Main content area

Loss of α-tubulin polyglutamylation in ROSA22 mice is associated with abnormal targeting of KIF1A and modulated synaptic function

Ikegami, Koji, Heier, Robb L., Taruishi, Midori, Takagi, Hiroshi, Mukai, Masahiro, Shimma, Shuichi, Taira, Shu, Hatanaka, Ken, Morone, Nobuhiro, Yao, Ikuko, Campbell, Patrick K., Yuasa, Shigeki, Janke, Carsten, MacGregor, Grant R., Setou, Mitsutoshi
Proceedings of the National Academy of Sciences of the United States of America 2007 v.104 no.9 pp. 3213-3218
binding capacity, hippocampus, kinesin, mice, microtubules, molecular motor proteins, mutants, neurites, post-translational modification, synaptic transmission, synaptic vesicles, transport proteins, tubulin
Microtubules function as molecular tracks along which motor proteins transport a variety of cargo to discrete destinations within the cell.

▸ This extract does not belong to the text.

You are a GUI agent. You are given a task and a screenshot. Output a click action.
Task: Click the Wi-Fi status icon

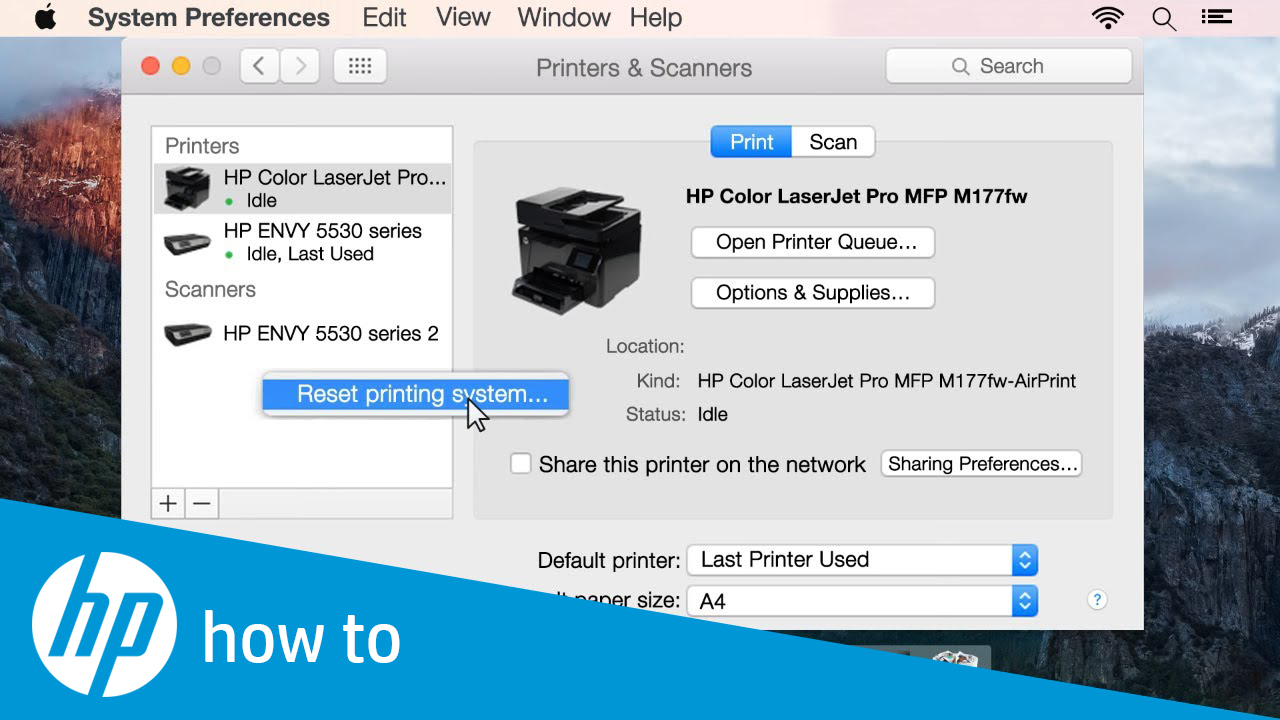pyautogui.click(x=1108, y=17)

The carboxyl termini of α- and β-tubulin can undergo different posttranslational modifications, including polyglutamylation, which is particularly abundant within the mammalian nervous system. Thus, this modification could serve as a molecular "traffic sign" for motor proteins in neuronal cells. To investigate whether polyglutamylated α-tubulin could perform this function, we analyzed ROSA22 mice that lack functional PGs1, a subunit of α-tubulin-selective polyglutamylase. In wild-type mice, polyglutamylated α-tubulin is abundant in both axonal and dendritic neurites. ROSA22 mutants display a striking loss of polyglutamylated α-tubulin within neurons, including their neurites, which is associated with decreased binding affinity of certain structural microtubule-associated proteins and motor proteins, including kinesins, to microtubules purified from ROSA22-mutant brain. Of the kinesins examined, KIF1A, a subfamily of kinesin-3, was less abundant in neurites from ROSA22 mutants in vitro and in vivo, whereas the distribution of KIF3A (kinesin-2) and KIF5 (kinesin-1) appeared unaltered. The density of synaptic vesicles, a cargo of KIF1A, was decreased in synaptic terminals in the CA1 region of hippocampus in ROSA22 mutants. Consistent with this finding, ROSA22 mutants displayed more rapid depletion of synaptic vesicles than wild-type littermates after high-frequency stimulation. These data provide evidence for a role of polyglutamylation of α-tubulin in vivo, as a molecular traffic sign for targeting of KIF1 kinesin required for continuous synaptic transmission.